(GIVEN PASSAGE)
František Drtikol (3 March 1883 – 13 January 1961) was a Czech photographer known for his nudes and portraits.

== Life and work ==
Drtikol was born in Příbram into a merchant family, the younger of three children, brother of sisters, Ema and Maria. He was married twice: in 1921-1926 to Ervín Kupferova, with whom he had a daughter, and then in 1942-1959 (until her death) to Jarmila Rambouskova.

As a young man he wanted to be a painter, but his father directed him to train for a less precarious career as a photographer. In 1901, aged 18 and after an apprenticeship, he enrolled in the Teaching and Research Institute of Photography in Munich, a city which was major centre of Symbolism and Art Nouveau and which was influential on his career. From 1907 to 1910 he had his own studio in Příbram, but had little success. In 1910 he relocated to Prague, where he established a portrait studio on the fourth floor of a Baroque corner house at 9 Vodičkova, now demolished. In Prague he made many portraits of notable cultural figures.

In the 1920s and 1930s, Drtikol received significant awards at international photo salons. He was a contributor to the illustrated weekly Pestrý týden. Jaroslav Rössler, an important avant-garde photographer, was one of his pupils.

Drtikol's portraits and nudes show development from pictorialism and symbolism to modern compositions in which the nude body is juxtaposed with large geometric structures and thrown shadows. These are reminiscent of Cubism, and at the same time his nudes suggest the kind of movement that was characteristic of the Futurist aesthetic.
(End GIVEN PASSAGE)
> [WHAT THIS EXERCISE ASKS]
• 1. Answer from the passage on František Drtikol:
(a) In what year did Drtikol enroll in the Teaching and Research Institute of Photography in Munich?
(b) To which illustrated weekly did he contribute?
(c) Which avant-garde photographer was one of his pupils?
• 2. Copy word for word the part of the passage on František Drtikol that begins at the words "František Drtikol (3" and stops after the words "to Jarmila Rambouskova.".
(SOURCE INFORMATION)
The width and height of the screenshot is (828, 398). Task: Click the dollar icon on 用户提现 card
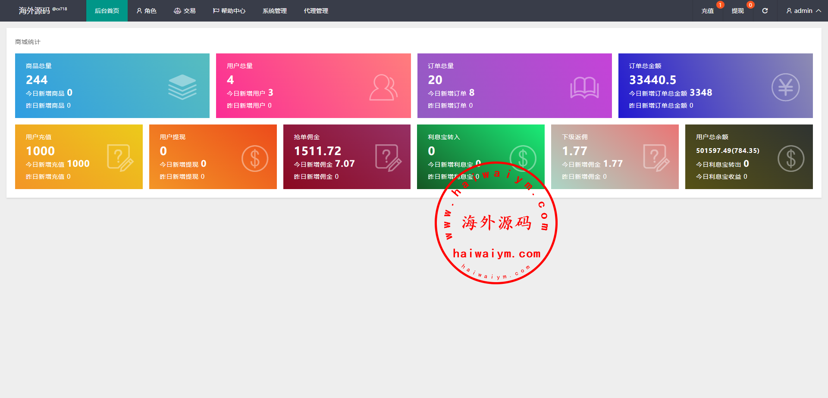[254, 159]
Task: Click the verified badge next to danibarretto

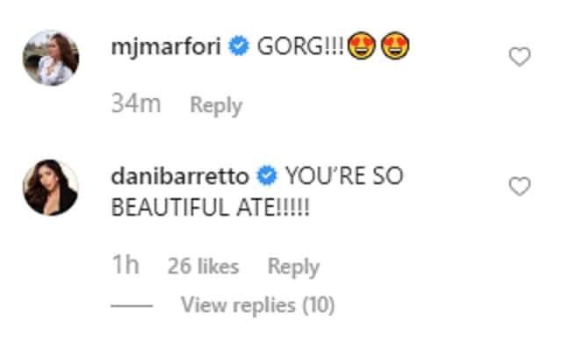Action: [x=267, y=175]
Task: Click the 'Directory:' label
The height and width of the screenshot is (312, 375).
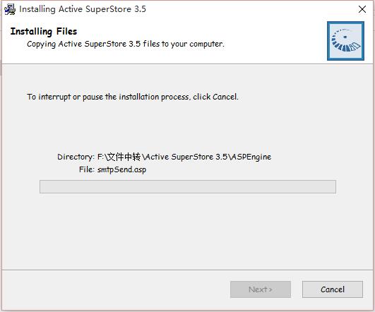Action: click(76, 157)
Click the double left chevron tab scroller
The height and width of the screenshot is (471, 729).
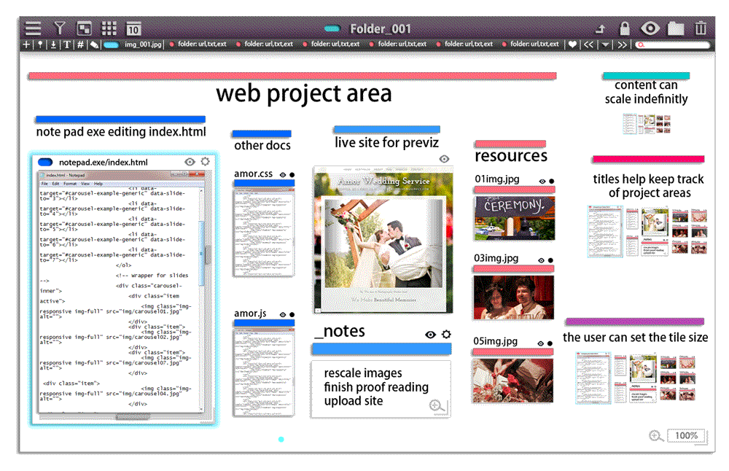[589, 44]
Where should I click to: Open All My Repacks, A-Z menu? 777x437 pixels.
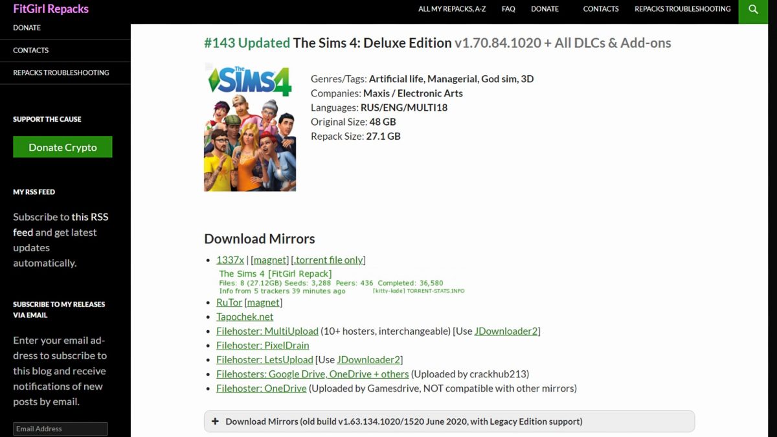[x=452, y=9]
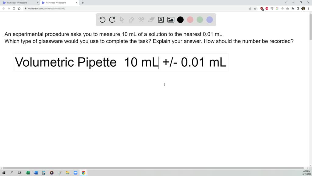Enable the scissors tool on the toolbar

[x=141, y=20]
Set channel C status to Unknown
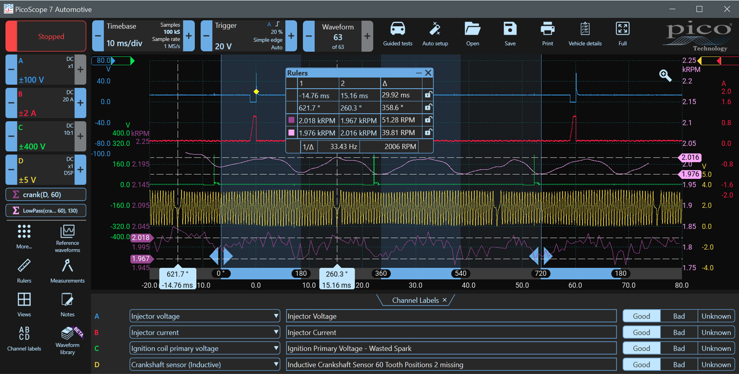The width and height of the screenshot is (739, 374). (716, 348)
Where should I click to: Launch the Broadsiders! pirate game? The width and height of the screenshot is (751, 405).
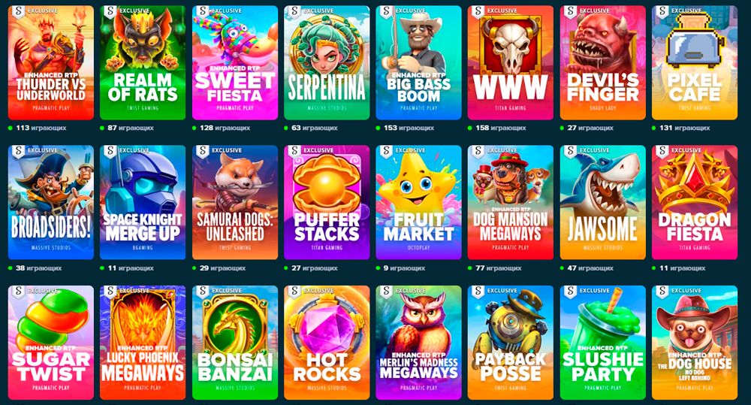point(51,202)
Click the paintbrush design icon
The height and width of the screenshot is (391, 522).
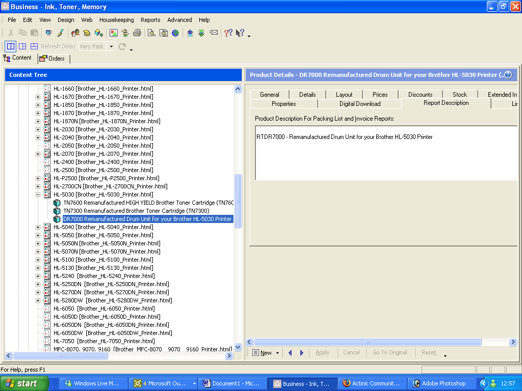tap(60, 33)
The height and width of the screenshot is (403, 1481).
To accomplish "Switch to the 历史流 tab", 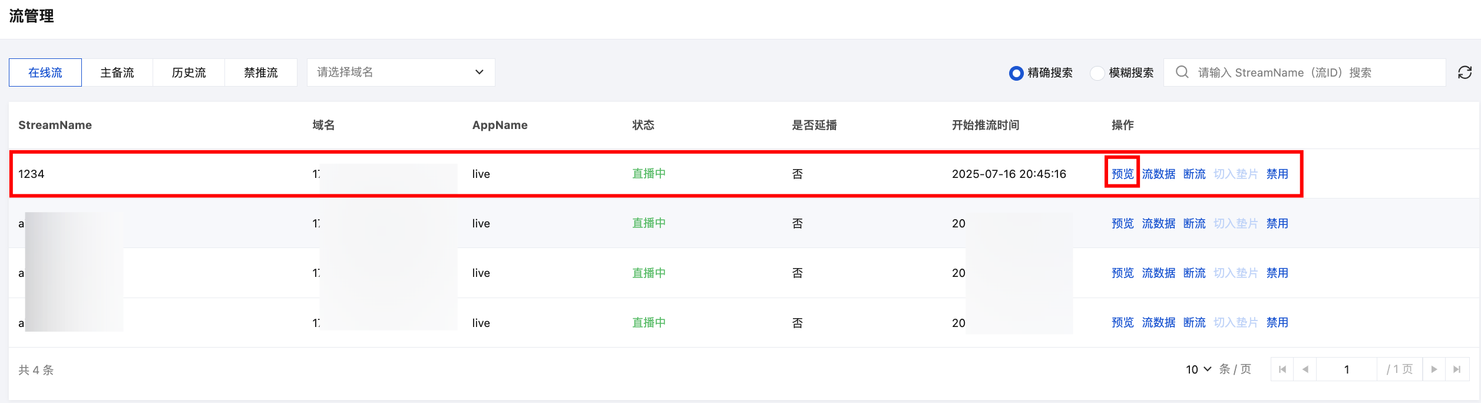I will 189,72.
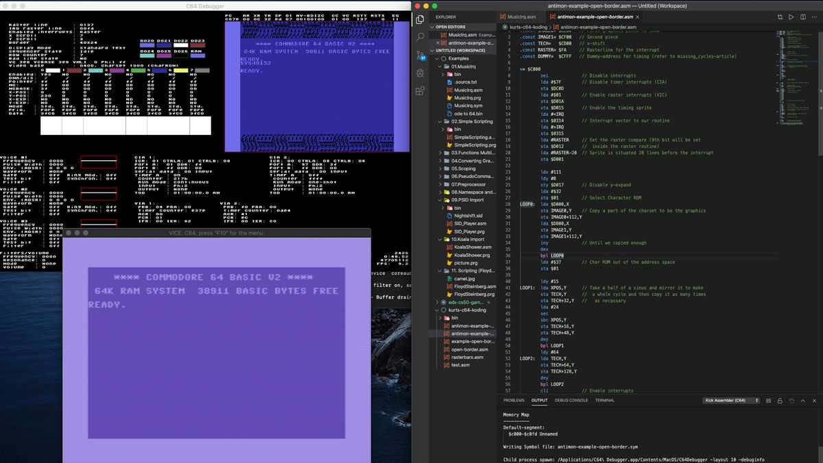Run the current assembly file

click(791, 17)
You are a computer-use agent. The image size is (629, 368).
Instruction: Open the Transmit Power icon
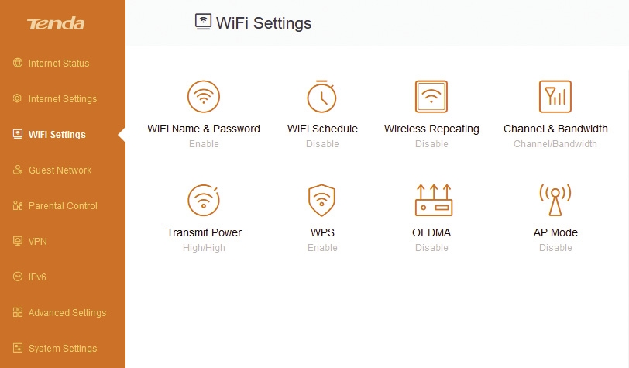[x=204, y=200]
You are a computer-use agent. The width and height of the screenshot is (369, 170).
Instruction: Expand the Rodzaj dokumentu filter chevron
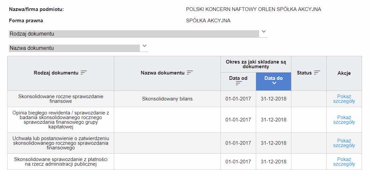click(x=264, y=32)
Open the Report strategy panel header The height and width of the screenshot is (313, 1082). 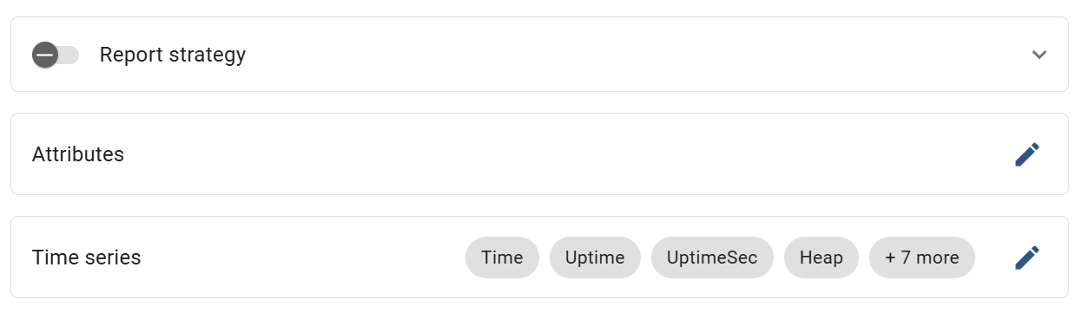[539, 54]
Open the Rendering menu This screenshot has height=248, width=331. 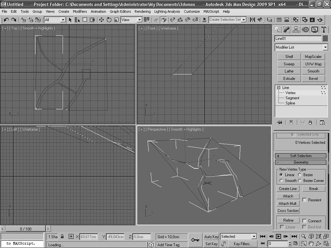pos(142,12)
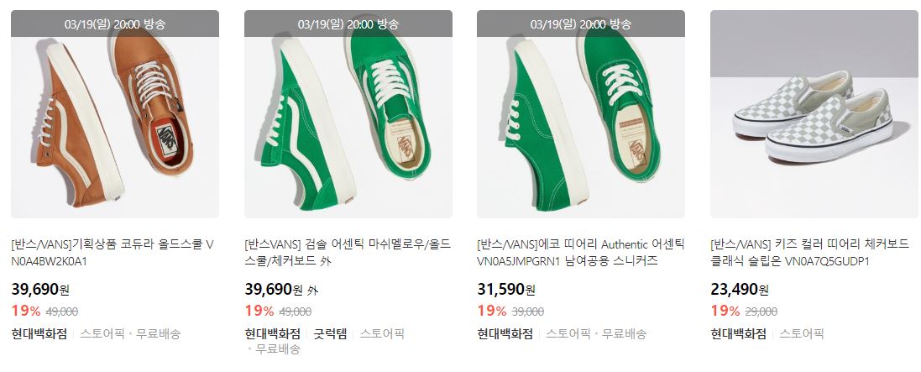Open the brown Cordura Old Skool shoe image
The width and height of the screenshot is (921, 372).
coord(114,114)
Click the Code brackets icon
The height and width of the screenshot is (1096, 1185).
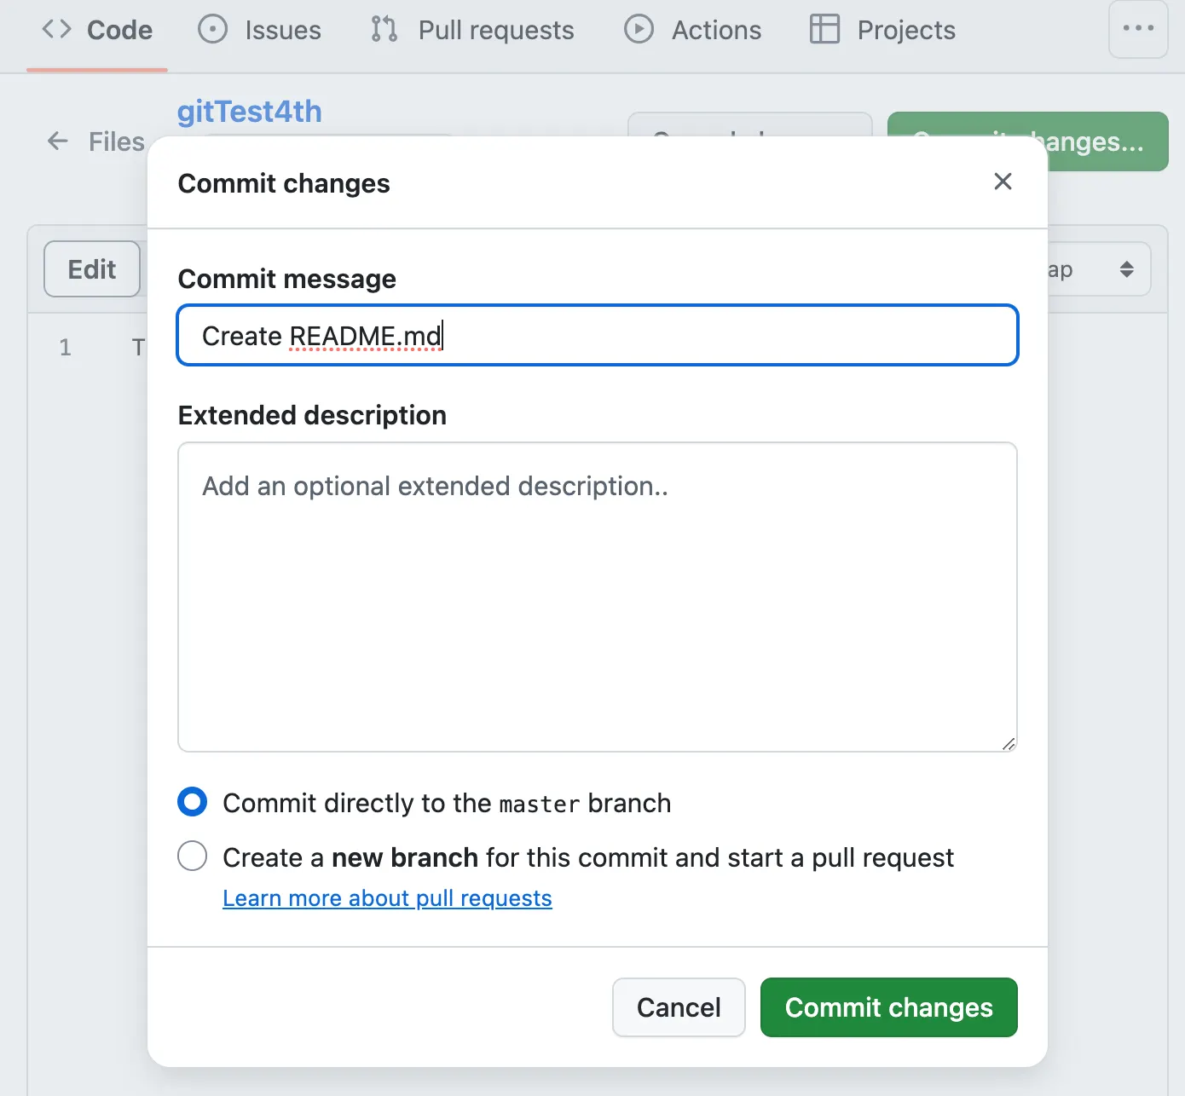tap(56, 29)
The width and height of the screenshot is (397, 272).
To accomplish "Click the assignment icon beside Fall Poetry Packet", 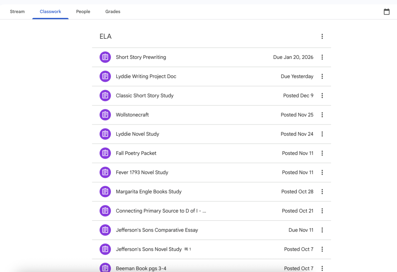I will click(x=105, y=153).
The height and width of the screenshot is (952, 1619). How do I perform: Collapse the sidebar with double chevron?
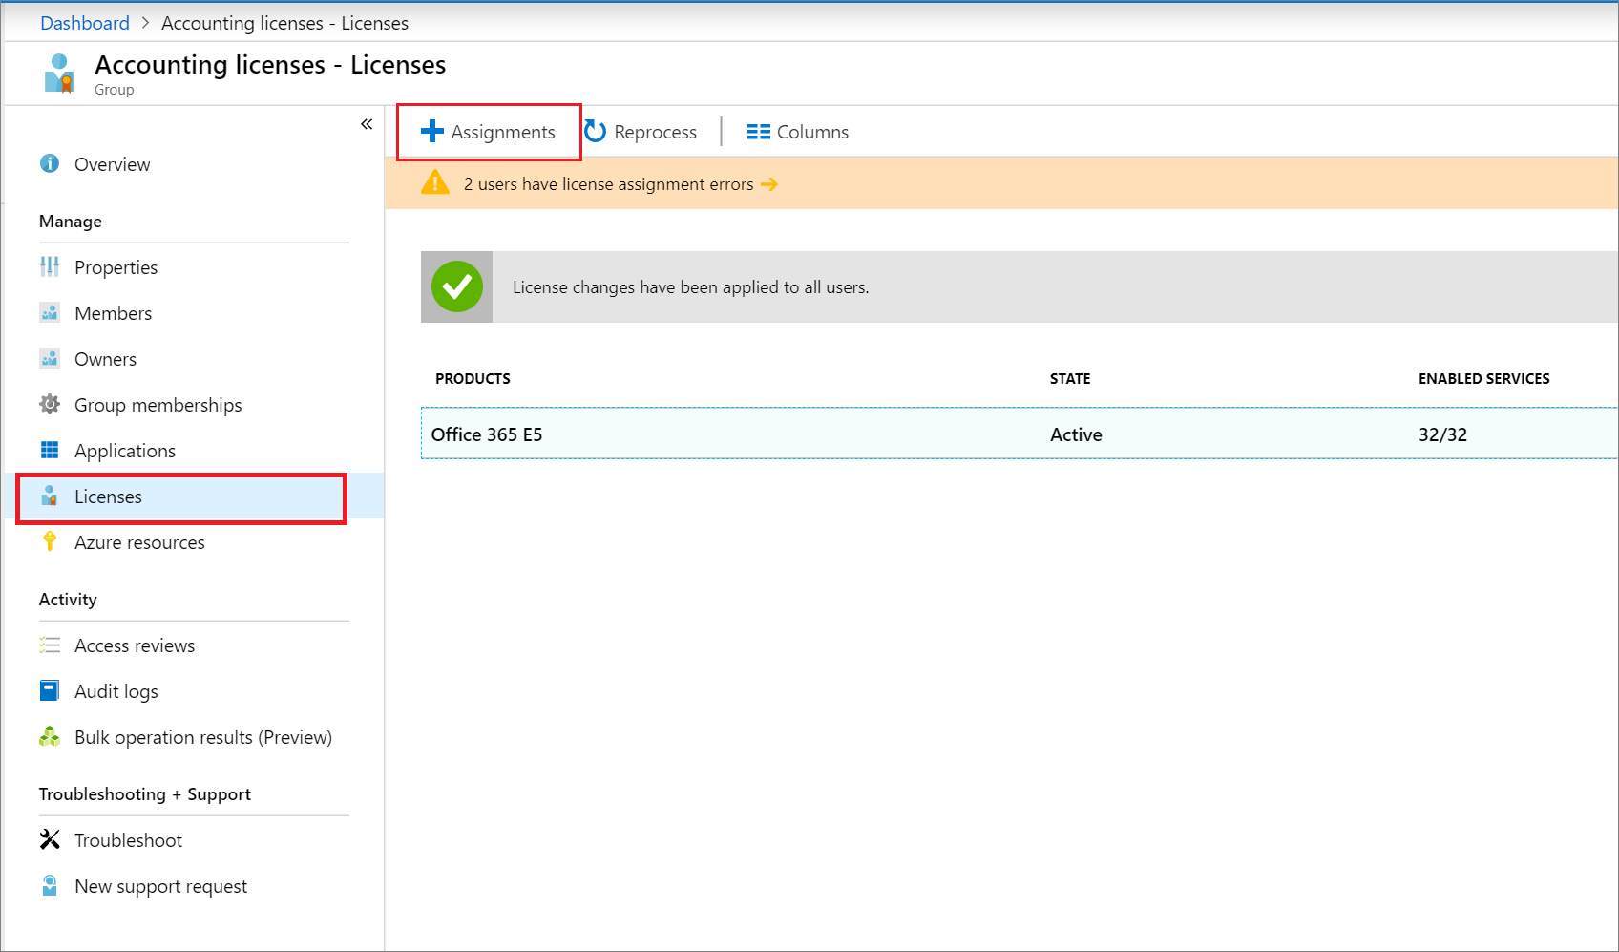point(367,124)
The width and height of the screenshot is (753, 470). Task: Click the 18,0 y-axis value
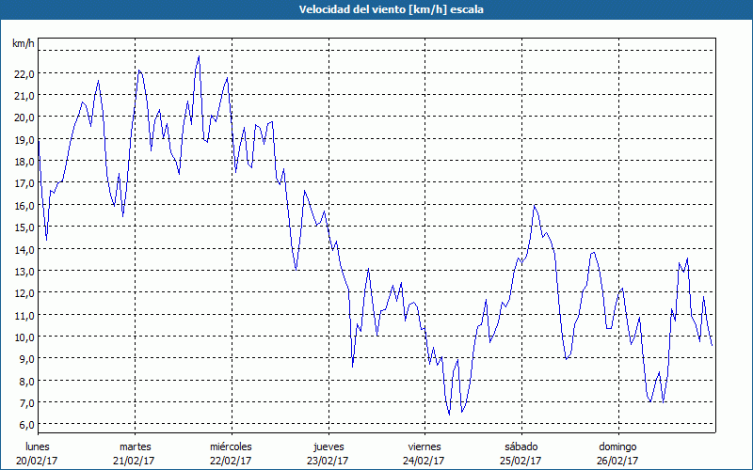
(End SOURCE INFORMATION)
> [RESPONSES PER TASK]
• 1.
(a) 1901
(b) Pestrý týden
(c) Jaroslav Rössler

• 2.
František Drtikol (3 March 1883 – 13 January 1961) was a Czech photographer known for his nudes and portraits.

== Life and work ==
Drtikol was born in Příbram into a merchant family, the younger of three children, brother of sisters, Ema and Maria. He was married twice: in 1921-1926 to Ervín Kupferova, with whom he had a daughter, and then in 1942-1959 (until her death) to Jarmila Rambouskova.